### Aim 1
From the ANQ experimental text, list every apparatus model named for the measurements.
### Aim 2
Quote the ANQ experimental text between "2 Experimental 2.1" and "4.32, N 58.78.", inclusive.

### Document excerpt
• • • • •

In this paper, we mainly reported the thermal behavior, specific heat capacity and adiabatic time-to-explosion of ANQ for further estimating its thermal stability.

2 Experimental 2.1 Synthesis

ANQ was prepared according to reference^[20] and recrystallized in hot water. ¹³C NMR (DMSO-d₆, 800 MHz): 162; ¹H NMR (DMSO-d₆, 800 MHz): 9.32, 8.27, 7.55, 4.67; IR (KBr, ν/cm^-1): 3357, 3280, 1667, 1615, 1579, 1515, 1497, 1410, 1261, 1146, 846, 745, 687. Anal.Calcd. for CH₅N₅O₂(%): C 10.09, H 4.23, N 58.81; Found: C 10.22, H 4.32, N 58.78.

2.2 Physical Measurements

Differential scanning calorimetry (DSC) experiments were performed using a DSC200F3 apparatus (Germany, NETZSCH). The heating rates were 2.5, 5.0, 7.5, 10.0 ℃·min^-1 from ambient temperature to 300 ℃, respectively. The thermogravimetry/differential thermogravimetry (TG/DTG) experiment was performed using a SDT-Q600 apparatus (TA, USA). The heating rate used was 5.0 ℃·min^-1 from ambient temperature to 400 ℃. The specific heat capacity (c_p) was determined using a Micro-DSCIII apparatus (SETARAM, France), and the sample mass was 215.00 mg. The heating rate was 0.2 K·min^-1 from 10 ℃ to 80 ℃.

• • • • •

### Provided material

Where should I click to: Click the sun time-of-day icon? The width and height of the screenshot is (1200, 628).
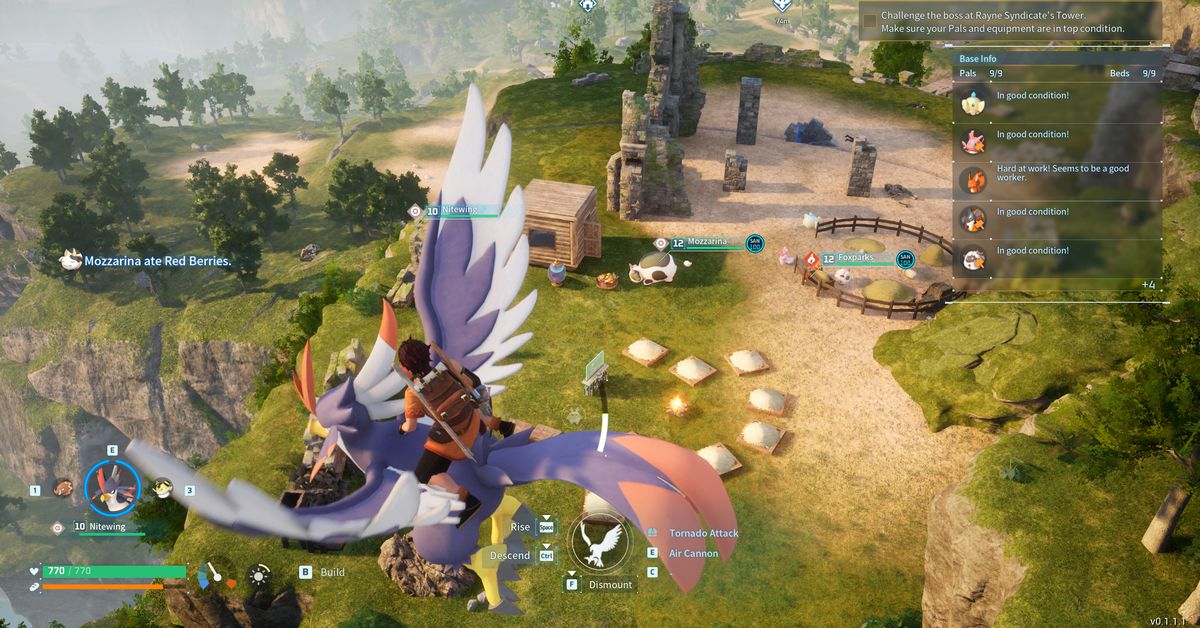259,574
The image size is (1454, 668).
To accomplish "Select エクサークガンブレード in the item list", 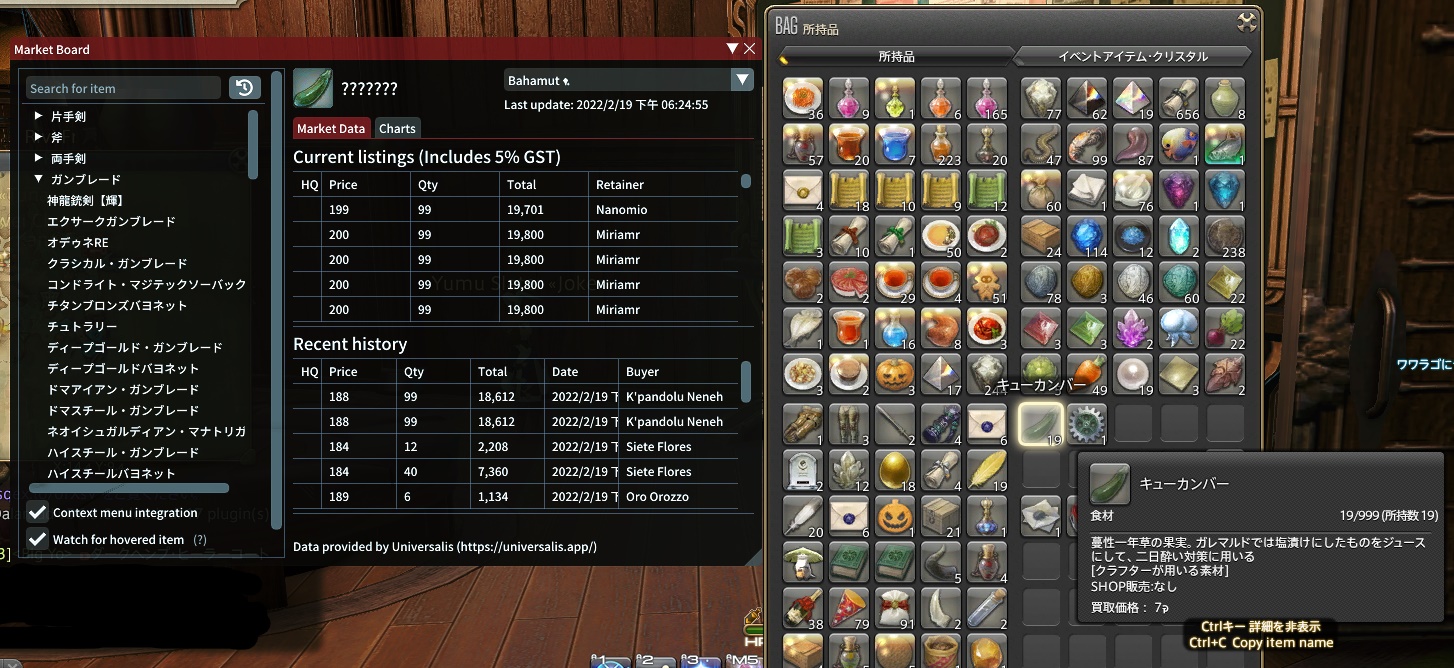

• • • • •

### Right answer 1
DSC200F3
SDT-Q600
Micro-DSCIII

### Right answer 2
2 Experimental 2.1 Synthesis

ANQ was prepared according to reference^[20] and recrystallized in hot water. ¹³C NMR (DMSO-d₆, 800 MHz): 162; ¹H NMR (DMSO-d₆, 800 MHz): 9.32, 8.27, 7.55, 4.67; IR (KBr, ν/cm^-1): 3357, 3280, 1667, 1615, 1579, 1515, 1497, 1410, 1261, 1146, 846, 745, 687. Anal.Calcd. for CH₅N₅O₂(%): C 10.09, H 4.23, N 58.81; Found: C 10.22, H 4.32, N 58.78.